Joe Manganiello took to Twitter on Thursday to reveal a new look at Deathstroke in Zack Snyder's cut of "Justice League."
— JOE MANGANIELLO (@JoeManganiello) November 19, 2020
Manganiello made his first appearance as Deathstroke in the post-credits scene of 2017's theatrical cut of "Justice League." In the scene, the mercenary and assassin (aka Slade Wilson) is summoned to the luxury yacht of a returning Lex Luthor (Jesse Eisenberg). The pair set off to form their own band of antiheroes to block the heroics of Wonder Woman, Batman, Aquaman, Cyborg, Superman and The Flash.
Deathstroke was created by Marv Wolfman and George Perez and first appeared in "The New Teen Titans #2" back in 1980. Also known as Deathstroke the Terminator or simply Slade, he is widely known to be the greatest DC Comics assassin. Wizard magazine rated him the 24th greatest villain of all time, while IGN ranked him as the 32nd greatest comic book villain of all time.
Snyder's Cut" of "Justice League" will be a four-hour, episodic presentation on HBO Max, created with a budget of around $70 million. And while initial reporting held that no additional filming would occur and new material would largely consist of special effects work, that has clearly changed.
"Justice League" underwent a lot of changes during its original production, most notably when Snyder abruptly exited the movie during post-production, just months ahead of its November 2017 release date. "Avengers" director Joss Whedon was subsequently hired to finish the film for Snyder, but he ended up overseeing extensive reshoots intended to drastically change the story.
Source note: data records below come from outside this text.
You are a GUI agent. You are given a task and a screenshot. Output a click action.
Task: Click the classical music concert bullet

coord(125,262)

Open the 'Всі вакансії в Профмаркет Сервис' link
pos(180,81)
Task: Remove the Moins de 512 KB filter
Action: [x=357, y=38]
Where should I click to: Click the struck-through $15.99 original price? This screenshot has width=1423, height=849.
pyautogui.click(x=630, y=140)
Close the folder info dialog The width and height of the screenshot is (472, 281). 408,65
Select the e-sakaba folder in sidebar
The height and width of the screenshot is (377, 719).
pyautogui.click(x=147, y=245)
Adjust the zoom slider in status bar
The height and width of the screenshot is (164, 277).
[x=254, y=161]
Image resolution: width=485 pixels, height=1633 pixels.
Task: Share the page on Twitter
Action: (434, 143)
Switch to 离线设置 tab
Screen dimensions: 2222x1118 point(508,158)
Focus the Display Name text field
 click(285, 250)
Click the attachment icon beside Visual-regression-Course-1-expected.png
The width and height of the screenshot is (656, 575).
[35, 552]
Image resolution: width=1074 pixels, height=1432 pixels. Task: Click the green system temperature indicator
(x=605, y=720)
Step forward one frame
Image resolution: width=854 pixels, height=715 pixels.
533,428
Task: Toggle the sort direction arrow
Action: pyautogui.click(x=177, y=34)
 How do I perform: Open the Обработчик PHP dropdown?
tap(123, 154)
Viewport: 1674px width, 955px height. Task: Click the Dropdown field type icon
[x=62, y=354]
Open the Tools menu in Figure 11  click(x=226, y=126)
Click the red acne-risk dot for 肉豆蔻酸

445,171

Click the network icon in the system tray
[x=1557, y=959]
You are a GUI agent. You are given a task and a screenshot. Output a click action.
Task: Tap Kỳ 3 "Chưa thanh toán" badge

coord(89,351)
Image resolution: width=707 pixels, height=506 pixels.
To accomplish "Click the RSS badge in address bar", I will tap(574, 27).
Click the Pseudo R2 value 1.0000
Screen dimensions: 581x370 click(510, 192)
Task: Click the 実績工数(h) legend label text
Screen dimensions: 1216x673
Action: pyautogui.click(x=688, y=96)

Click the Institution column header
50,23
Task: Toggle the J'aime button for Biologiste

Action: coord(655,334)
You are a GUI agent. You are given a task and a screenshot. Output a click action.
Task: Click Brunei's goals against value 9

The end result was a film that released on time, but both underperformed at the box office and received a critical drubbing, particularly for its half-baked special effects -- for instance, how obvious it was that Henry Cavill shot a bunch of scenes as Superman with the mustache that he grew for another movie. Shortly after the film's release, disappointed fans organized a campaign around the hashtag #ReleaseTheSnyderCut, intended to convince Warner Bros. to greenlight a release closer to whatever it was Snyder intended.
The effort paid off in May when Warner Bros. announced that Snyder would return to oversee a new cut for release in 2021 on HBO Max. And while plot details remain under wraps, Snyder said in July that his version of the 2017 film will contain nothing from Joss Whedon's reshoots.